Leeks & Lentils Vinaigrette
- 2 small (but not baby) leeks
- 2 tsp butter, divided
- 2 tsp olive oil, divided
- 1 tsp your favorite sweetener (agave, sugar, etc)
- 1 cup (200 g) lentils
- few sprigs thyme
- few bay leaves
- 2 eggs
- 1/4 cup (5 g) parsley, minced
- 1 tbsp red wine vinegar
- 1 tsp whole-grain mustard
- 1 shallot, minced
- Trim the leeks. At the white end, make sure to take as little off as possible so that the leaves of the leeks are still attached there. At the green end, trim off as much as needed to get the leeks to fit in your pan and on your plates. Now halve the leeks lengthwise.
- Heat 1 tsp butter and 1 tsp of oil in a saucepan over medium-high heat. When the butter begins to bubble, put the leeks in cut-side down. When the underside of the leeks starts to turn golden-brown, about 5 minutes, flip them over. Add 1/4 inch (1/2 cm) water to the pan, and season the leeks with 1 tsp sweetener, salt, and pepper. Cover, and let simmer until very soft, about 25 minutes.
- Meanwhile, fill a pot (big enough to boil your lentils) with water, the thyme, bay leaves, and eggs, and salt well. Bring to a simmer, and add the lentils, noting the time.
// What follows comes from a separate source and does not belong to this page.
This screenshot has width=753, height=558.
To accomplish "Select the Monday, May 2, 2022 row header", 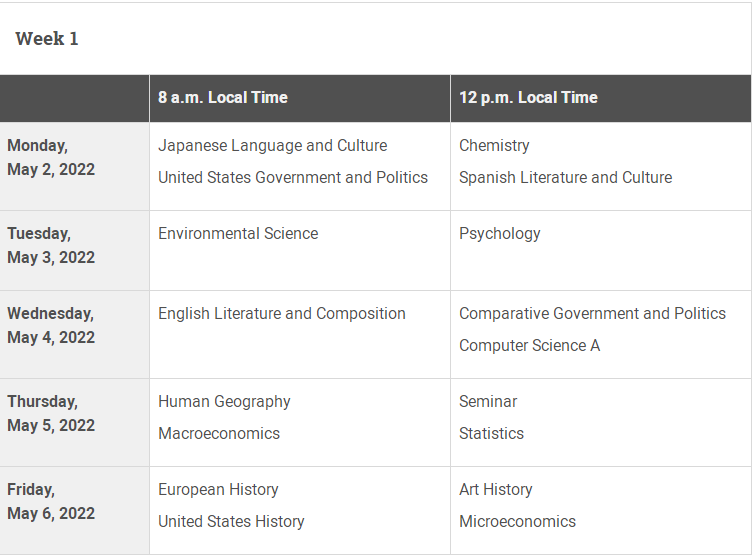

- After 7 minutes, take the eggs out and plunge them in some cold water to stop their cooking. Peel them and cut each into four slices. Chop up the outside slices.
- When the lentils are al dente, after having cooked for about, strain them, making a point to pick out any bay leaves or thyme sticks that you see.
- Return the empty pot to the stove, add 1 tsp butter and 1 tsp olive oil. When the butter begins to sputter, add the parsley leaves, reserving some for garnish, and fry for 1 minute. Add the drained lentils, frying for a minute. Add vinegar (to your taste), letting its liquid steam out. Take the pan off the heat, and stir in the mustard and shallots, salt and pepper. Make sure to taste the lentils, and season them accordingly.
- Spoon the lentils onto plates, place the leeks and egg slices on top, and garnish with the remaining chopped eggs and parsley.